Es la tarde del 19 de enero de 1952. El calor del verano sofoca las calles del barrio de Vicente López. En una casa del conurbano bonaerense Víctor Elías Robledo Puch, un empleado respetado de la empresa General Motors, anota junto a las efemérides del día uno de los momentos más sublimes de su vida: “Nació mi hijo Carlos Eduardo. Es hermoso. Todos dicen que se parece a su madre”. Pero lo que ignora es que junto a su mujer Aída, acaban de traer al mundo a quien casi dos décadas más tarde se convertiría en el asesino múltiple más grande de la historia criminal del país.
Así como la vida fuera y dentro de la prisión de Carlos Robledo Puch fue y es noticia resonante, también lo son las crónicas y libros escritos sobre él. A poco de cumplir 48 años en la cárcel, vale recordar el libro El Ángel Negro (Ediciones Aguilar), del periodista Rodolfo Palacios quien reconstruyó, hace diez años, la vida “del Monstruo, el Gato Rojo, la Hiena, el Diablo con Cara de Niño” (entre tantos nombres con que la prensa de la época lo llamó), quien mató a sangre fría y por la espalda a once personas entre el 15 de marzo de 1971 y el 3 de febrero de 1972.
Aquel joven de 19 años, de rostro pálido, ojos celestes y rizos dorados sobre la frente que la Justicia halló culpable de cometer más de una decena de asesinatos atroces durante una desenfrenada carrera delictiva. Dos mujeres, siete custodios de los comercios que asaltó y dos de sus cómplices y únicos amigos, Quique Ibáñez y Víctor Somoza, fueron sus víctimas. Al último, luego de acribillarlo, le desfiguró el rostro y las huellas dactilares con un soplete para que la policía no lo identificara.
Las claves
El Ángel Negro no es una biografía novelada. Desde lo técnico, es una crónica que intercala diálogos intimistas y relatos que profundiza sobre Robledo y ensambla los engranajes de la máquina del terror, aún antes de que se activen sus primeros movimientos diabólicos.
El libro reúne datos personales y perfiles de sus padres y abuelos, fallos judiciales, peritajes médicos, recorridos por sus antiguos hogares, hechos concretos contados por amigos de la infancia y por familiares de las víctimas, entre muchos otros elementos. Pero el eje que lo vuelve fascinante lo conforman los interminables y agotadores encuentros del periodista con el asesino en el Penal de Sierra Chica, donde hace 47 años purga cadena perpetua, sin libertad condicional.

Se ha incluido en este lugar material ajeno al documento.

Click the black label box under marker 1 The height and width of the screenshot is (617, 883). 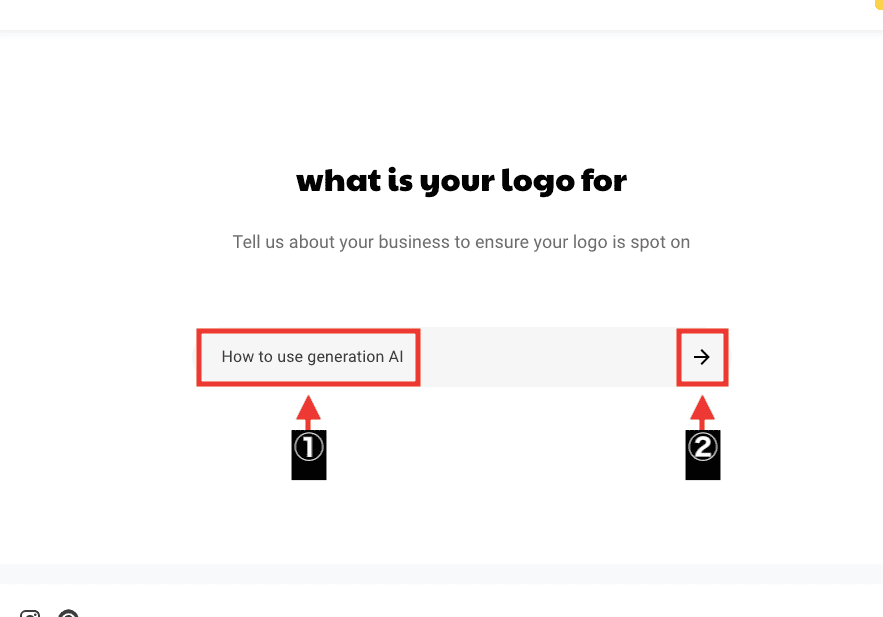coord(309,455)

Palacios invade, observa e indaga para lograr una historia sólida con ambientes y climas exactos sin más soporte que la literatura. Asume los riesgos de la crónica, aunque no le fue fácil mantener la entereza emocional frente al Ángel de la Muerte, y después contarlo. En más de una ocasión, dice, le costó “sostenerle la mirada” o “darle la espalda a Robledo” dentro del penal. Afuera, la sombra del asesino no se quedó atrás: lo asedió durante meses enviándole cartas, lo que le ocasionó “algunos trastornos” en su vida privada.
Una conexión particular, acompañada de pequeños estados paranoicos, es la que establecieron asesino y periodista. Durante una de sus charlas, en que le preguntó en dónde viviría en caso de que la Justicia le otorgue la libertad condicional, el criminal respondió: “¡En tu casa! ¿Dónde querés que viva? Me tirás un colchoncito en el living y a otra cosa”. El delirio de persecución, entonces, no fue un hecho infundado.
Aún así, la seducción por penetrar en la mente de quien ocupó durante meses las primeras planas de la prensa argentina pesó más que cualquier otro efecto perturbador posible. Un detonador inmediato que disparó cinco años de trabajo y terminó en la reconstrucción de una historia ya contada por maestros como Osvaldo Soriano quien aseguró que para poder escribir sobre Robledo, pasaba días encerrado en su casa.
“Palacios reelabora la leyenda desde la percepción de un cronista experto –señala el prólogo del libro–, o ‘sobre todo’, como dice Martín Caparrós sobre el género— ‘la situación de una mirada” junto “al espesor de un buen relato’.